Attualmente, sia per esigenze di progetto con la Raspberry PI ma anche per imparare un nuovo linguaggio di programmazione, mi sto approcciando al Python. Quest’ultimo, a differenza ad esempio del C, ha una dichiarazione delle variabili, lasciami passare il termine, “implicita”, dove il tipo è dettato letteralmente dal formato del valore attribuito alla variabile stessa. Anche il casting tra formati numerici avviene spesso in maniera trasparente, semplicemente curando la formattazione del dato stesso. Ma tolto l’aspetto della dichiarazione delle variabili, specifico del linguaggio, a rimarcare quanto possa essere sensibile ad errori un listato basato sulla modifica delle variabili globali, per accedere con operazioni di modifica a tali variabili tramite funzioni, in Python è necessario anteporre al codice delle funzioni la parola chiave “global” seguita dal nome della variabile globale su cui intendiamo operare. Questo modo di fare costringe il programmatore a prendere consapevolezza che ad una funzione in ambito locale si sta dando accesso ad un ambito globale con tutti i rischi associati a questo modo di programmare. Una sorta di disclamer in cui il linguaggio si solleva da ogni responsabilità su eventuali malfunzionamenti del codice dettati da un’architettura dello stesso tutto sommato non così curata. Io la vedo così! 😉
Grazie per questo articolo molto interessante. Oltre alla visibilità delle variabili, un problema che spesso mi pongo riguarda il numero di caratteri per nominare una data variabile. Vedo che molti programmatori preferiscono usare nomi corti, fino ad un solo carattere (es. k=8 o n= 10), mentre altri programmatori usano nomi di variabili molto lunghi. Da un punto di vista della occupazione di memoria non penso vi siano differenze, mentre da un punto di vista della leggibilità del codice penso vi possano essere delle considerazioni da fare in fase di scelta. Personalmente, cerco sempre di impiegare nomi lunghi e autoesplicativi per le variabili. Fra l’altro scegliere dei nomi lunghi mi dà la possibilità di cambiare rapidamente il nome con un semplice find & replace, cosa che invece risulta meno immediata se il nome della variabile è composto da uno o due caratteri. Ovviamente cerco di non eccedere nel senso opposto (es. per un semplice contatore evito di dichiarare variabili del tipo contatore_iterazioni = 1!). Mi chiedo se esistano delle regole in merito. Grazie ancora.

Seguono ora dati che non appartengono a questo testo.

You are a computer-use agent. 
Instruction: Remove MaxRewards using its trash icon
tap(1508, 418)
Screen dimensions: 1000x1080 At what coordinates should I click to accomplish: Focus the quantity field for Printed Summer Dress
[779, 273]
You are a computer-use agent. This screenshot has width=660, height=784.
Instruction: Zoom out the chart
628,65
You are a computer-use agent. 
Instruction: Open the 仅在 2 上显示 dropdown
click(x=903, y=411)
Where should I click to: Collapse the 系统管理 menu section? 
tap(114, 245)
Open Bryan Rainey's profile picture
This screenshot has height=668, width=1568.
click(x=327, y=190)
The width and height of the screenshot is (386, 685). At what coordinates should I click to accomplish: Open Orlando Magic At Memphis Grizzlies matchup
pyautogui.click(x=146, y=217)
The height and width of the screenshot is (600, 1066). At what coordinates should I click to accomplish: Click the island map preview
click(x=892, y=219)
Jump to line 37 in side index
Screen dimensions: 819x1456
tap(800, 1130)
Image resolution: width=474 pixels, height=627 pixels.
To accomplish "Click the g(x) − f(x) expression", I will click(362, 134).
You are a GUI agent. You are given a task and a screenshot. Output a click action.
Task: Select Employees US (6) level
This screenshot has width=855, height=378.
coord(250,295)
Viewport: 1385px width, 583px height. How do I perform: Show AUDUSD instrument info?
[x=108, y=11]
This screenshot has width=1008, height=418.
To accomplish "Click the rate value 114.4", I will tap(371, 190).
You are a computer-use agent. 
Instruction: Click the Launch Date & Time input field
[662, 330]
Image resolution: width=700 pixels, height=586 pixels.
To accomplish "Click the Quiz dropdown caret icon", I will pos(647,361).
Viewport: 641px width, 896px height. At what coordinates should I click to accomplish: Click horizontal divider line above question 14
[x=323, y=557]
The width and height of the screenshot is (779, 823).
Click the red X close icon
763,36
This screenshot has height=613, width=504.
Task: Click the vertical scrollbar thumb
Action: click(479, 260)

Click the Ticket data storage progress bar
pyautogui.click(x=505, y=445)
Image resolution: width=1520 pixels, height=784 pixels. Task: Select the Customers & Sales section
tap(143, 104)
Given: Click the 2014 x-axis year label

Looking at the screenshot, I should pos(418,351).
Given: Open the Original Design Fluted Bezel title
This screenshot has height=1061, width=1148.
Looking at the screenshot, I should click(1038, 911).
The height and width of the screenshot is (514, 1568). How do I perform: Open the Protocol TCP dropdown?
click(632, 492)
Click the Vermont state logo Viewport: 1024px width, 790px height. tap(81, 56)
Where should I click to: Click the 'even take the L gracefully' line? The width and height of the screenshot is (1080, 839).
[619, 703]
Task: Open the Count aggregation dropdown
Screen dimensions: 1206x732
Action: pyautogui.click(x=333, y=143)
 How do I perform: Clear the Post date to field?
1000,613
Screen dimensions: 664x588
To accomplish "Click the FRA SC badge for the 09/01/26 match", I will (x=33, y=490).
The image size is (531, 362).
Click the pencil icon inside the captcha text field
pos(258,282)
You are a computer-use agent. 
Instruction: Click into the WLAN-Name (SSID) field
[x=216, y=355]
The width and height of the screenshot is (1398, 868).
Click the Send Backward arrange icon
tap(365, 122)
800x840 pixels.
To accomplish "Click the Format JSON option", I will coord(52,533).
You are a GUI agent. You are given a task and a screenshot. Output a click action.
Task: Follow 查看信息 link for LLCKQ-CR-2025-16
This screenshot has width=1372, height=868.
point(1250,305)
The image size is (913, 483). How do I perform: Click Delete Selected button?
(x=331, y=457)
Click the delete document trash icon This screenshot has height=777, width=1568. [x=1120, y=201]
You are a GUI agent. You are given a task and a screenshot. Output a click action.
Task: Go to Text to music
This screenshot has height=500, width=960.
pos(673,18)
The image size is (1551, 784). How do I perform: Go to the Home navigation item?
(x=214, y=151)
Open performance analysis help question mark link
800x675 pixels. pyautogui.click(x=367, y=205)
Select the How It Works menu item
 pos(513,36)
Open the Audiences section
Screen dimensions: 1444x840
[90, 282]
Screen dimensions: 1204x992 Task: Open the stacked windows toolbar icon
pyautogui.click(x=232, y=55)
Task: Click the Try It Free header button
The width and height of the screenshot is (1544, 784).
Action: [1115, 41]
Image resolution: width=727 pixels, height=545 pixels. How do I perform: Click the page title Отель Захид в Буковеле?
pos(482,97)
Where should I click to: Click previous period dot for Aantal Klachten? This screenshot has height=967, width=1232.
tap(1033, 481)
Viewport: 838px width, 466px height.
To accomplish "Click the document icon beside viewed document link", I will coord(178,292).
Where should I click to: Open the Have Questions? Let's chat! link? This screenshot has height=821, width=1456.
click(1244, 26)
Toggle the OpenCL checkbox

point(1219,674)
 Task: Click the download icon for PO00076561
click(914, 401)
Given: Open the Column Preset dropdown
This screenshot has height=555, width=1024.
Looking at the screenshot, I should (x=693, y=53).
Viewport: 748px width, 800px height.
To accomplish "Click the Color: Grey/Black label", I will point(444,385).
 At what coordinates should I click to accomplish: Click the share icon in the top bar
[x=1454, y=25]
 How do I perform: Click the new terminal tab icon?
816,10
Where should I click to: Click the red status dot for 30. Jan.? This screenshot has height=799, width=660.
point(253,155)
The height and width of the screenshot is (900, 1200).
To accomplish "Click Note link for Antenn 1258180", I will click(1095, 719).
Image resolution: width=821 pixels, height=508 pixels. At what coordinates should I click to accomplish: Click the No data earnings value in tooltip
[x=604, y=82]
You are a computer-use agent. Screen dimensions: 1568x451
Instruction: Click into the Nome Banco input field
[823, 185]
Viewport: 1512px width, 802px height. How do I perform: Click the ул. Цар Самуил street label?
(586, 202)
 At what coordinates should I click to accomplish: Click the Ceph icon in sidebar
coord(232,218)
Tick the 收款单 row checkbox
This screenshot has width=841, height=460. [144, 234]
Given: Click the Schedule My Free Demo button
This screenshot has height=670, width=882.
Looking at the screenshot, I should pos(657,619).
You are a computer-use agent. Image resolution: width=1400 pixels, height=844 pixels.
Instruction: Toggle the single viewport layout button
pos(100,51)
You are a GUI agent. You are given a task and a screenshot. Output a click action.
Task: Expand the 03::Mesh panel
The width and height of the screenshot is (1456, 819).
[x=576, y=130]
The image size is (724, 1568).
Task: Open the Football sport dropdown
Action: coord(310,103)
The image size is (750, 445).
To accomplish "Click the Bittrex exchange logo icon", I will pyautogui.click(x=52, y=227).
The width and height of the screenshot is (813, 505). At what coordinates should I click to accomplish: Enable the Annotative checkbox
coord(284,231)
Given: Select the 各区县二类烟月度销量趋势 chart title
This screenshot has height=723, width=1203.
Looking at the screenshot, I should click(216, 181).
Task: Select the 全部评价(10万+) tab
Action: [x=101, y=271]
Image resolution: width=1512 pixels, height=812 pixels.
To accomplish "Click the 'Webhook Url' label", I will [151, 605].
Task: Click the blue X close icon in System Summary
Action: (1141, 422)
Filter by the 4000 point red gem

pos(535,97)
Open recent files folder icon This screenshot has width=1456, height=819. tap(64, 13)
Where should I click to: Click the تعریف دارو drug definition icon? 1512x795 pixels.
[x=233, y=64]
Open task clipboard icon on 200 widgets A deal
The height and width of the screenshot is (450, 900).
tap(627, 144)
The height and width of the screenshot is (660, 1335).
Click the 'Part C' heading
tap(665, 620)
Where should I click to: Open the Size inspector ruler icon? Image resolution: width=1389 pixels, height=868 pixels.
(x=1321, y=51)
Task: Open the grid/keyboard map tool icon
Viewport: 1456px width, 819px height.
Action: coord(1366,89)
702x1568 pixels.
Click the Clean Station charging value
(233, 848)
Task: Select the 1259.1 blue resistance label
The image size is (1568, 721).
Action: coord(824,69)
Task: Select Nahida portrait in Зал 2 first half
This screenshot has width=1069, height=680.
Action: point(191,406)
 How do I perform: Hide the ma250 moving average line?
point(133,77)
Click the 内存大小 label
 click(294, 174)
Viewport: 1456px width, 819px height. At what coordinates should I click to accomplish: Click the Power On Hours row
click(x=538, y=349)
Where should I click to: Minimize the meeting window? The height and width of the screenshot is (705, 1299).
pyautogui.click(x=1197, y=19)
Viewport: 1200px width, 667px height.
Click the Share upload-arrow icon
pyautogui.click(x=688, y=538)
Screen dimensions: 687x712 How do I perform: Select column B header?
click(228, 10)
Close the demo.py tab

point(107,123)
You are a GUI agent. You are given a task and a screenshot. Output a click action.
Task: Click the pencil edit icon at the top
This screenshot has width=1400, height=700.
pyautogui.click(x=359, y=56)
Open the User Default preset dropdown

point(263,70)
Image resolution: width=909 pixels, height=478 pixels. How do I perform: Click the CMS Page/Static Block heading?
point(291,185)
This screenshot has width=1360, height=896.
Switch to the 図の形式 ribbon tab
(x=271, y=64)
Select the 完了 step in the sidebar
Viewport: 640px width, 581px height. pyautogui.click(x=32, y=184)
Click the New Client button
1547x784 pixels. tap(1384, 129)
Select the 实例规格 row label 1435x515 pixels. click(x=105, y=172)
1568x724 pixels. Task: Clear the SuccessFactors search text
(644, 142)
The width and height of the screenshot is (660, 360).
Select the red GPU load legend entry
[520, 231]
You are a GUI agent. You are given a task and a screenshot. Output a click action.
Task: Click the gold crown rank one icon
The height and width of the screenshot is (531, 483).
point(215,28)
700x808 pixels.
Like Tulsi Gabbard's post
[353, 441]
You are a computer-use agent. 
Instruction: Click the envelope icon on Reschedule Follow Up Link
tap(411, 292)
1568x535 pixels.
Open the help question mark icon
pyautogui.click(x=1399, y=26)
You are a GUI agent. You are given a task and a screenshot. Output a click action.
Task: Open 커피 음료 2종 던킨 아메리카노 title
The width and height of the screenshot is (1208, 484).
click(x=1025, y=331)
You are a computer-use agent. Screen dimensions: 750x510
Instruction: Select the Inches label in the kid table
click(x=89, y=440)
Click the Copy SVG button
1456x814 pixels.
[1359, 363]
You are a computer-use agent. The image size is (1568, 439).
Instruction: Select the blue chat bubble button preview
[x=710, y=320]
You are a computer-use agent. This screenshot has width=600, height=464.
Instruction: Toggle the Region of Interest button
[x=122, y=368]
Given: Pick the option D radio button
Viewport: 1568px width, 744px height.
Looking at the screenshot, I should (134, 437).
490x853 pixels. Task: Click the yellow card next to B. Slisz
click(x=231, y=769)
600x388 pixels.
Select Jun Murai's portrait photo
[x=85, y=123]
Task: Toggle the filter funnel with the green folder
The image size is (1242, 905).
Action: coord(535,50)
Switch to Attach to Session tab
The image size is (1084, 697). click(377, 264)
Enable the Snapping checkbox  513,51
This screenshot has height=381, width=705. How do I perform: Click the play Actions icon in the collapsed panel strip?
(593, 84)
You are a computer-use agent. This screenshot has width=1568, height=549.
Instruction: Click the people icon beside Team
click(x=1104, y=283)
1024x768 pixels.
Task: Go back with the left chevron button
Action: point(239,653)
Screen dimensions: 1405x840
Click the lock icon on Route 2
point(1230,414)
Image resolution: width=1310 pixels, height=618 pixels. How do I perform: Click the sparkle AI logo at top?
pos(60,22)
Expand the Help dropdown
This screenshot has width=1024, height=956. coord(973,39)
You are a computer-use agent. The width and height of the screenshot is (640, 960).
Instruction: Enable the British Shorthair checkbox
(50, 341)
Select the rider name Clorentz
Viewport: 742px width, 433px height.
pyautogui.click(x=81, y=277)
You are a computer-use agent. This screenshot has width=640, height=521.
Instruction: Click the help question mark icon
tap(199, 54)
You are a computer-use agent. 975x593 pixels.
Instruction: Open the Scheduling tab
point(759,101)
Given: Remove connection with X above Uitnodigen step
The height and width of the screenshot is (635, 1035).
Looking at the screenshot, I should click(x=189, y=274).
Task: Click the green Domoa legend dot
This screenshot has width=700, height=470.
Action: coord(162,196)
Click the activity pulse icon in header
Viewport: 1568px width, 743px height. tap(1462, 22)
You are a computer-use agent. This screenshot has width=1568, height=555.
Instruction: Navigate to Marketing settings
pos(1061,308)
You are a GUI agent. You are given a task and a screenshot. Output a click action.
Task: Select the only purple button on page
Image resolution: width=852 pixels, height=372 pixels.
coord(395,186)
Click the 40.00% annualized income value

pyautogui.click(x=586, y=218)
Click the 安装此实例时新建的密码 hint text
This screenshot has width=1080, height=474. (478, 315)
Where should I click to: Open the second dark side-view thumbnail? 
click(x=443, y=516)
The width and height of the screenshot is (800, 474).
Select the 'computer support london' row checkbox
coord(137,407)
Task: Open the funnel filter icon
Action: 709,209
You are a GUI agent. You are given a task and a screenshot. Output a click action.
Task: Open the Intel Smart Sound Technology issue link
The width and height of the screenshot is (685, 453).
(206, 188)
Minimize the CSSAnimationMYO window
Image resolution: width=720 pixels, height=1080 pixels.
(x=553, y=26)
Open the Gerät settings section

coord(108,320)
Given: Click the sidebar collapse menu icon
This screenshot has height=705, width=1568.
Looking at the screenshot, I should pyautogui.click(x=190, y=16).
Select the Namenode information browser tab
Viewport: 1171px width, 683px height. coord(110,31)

Se posso contribuire alla risposta, esistono delle Style Guide di programmazione che danno delle dritte proprio sullo stile di stesura del codice, fornendo in alcuni casi delle vere e proprie regole di buona programmazione. Tali regole in alcuni casi semplificano la lettura del codice, in altri migliorano l’ottimizzazione del codice stesso, quindi impattando anche su velocità di esecuzione delle istruzioni (utilizzare il for loop potrebbe essere più ottimizzato del do-while ecc…). Ti riporto il link alla Style Guide per la programmazione di Arduino (purtroppo in inglese)
https://www.arduino.cc/en/Reference/StyleGuide
Nella suddetta guida troverai alcune regole anche per la dichiarazione di costanti e variabili.
Grazie mille per la risposta e per il link!